TEXT EXCERPT

Boonville, California

Boonville (formerly The Corners and Kendall's City) is a census-designated place (CDP) in Mendocino County, California, United States. It is located 12.5 mi southwest of Ukiah, at an elevation of 381 feet (116 m). The population was 1,035 at the 2010 census.


Boonville was founded by John Burgots in 1862. It was originally called The Corners. Burgots built a hotel there, and in 1864 Alonzo Kendall built another. The town became known as Kendall's City. W.W. Boone bought a store in town and gave the place its current name.

The first post office opened in 1875, having been transferred from Anderson.


Boonville is in the Anderson Valley, 115 mi north of San Francisco. Boonville is best known as the source of the Boontling folk language. Bottles from the local Anderson Valley Brewing Company are labeled with the motto "Bahl Hornin'" which means "It's good drinkin'" in Boontling.

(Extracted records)
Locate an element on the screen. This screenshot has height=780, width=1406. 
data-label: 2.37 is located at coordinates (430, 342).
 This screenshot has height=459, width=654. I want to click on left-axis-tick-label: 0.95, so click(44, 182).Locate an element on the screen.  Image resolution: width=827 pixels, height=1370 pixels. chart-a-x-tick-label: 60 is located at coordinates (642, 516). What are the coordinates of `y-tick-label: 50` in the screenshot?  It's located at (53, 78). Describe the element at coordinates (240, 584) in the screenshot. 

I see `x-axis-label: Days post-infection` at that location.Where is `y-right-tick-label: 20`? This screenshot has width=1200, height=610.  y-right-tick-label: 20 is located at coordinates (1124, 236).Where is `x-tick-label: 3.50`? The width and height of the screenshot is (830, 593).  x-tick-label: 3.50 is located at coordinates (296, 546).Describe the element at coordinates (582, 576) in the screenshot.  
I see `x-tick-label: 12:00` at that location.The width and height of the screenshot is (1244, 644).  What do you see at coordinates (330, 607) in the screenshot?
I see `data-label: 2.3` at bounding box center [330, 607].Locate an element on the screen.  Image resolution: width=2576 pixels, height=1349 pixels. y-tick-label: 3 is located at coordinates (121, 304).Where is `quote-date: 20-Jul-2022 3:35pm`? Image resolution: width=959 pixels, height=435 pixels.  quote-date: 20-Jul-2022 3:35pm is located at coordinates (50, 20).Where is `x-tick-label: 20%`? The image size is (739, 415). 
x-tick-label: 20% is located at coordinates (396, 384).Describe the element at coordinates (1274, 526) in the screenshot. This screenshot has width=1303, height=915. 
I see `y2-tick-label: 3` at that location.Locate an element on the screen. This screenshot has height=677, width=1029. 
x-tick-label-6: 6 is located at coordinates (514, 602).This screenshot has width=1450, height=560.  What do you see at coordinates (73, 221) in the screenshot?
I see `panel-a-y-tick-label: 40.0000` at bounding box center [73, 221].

EXPLORE THE MATERIAL
• a. According to the Boonville article, who built a second hotel in the town in 1864?
• b. Copy the part of the Boonville article starting at "Boonville, California" and ending at "its current name.".
Work only from the Boonville article.

EXERCISE RESULTS
• a. Alonzo Kendall

• b.
Boonville, California

Boonville (formerly The Corners and Kendall's City) is a census-designated place (CDP) in Mendocino County, California, United States. It is located 12.5 mi southwest of Ukiah, at an elevation of 381 feet (116 m). The population was 1,035 at the 2010 census.


Boonville was founded by John Burgots in 1862. It was originally called The Corners. Burgots built a hotel there, and in 1864 Alonzo Kendall built another. The town became known as Kendall's City. W.W. Boone bought a store in town and gave the place its current name.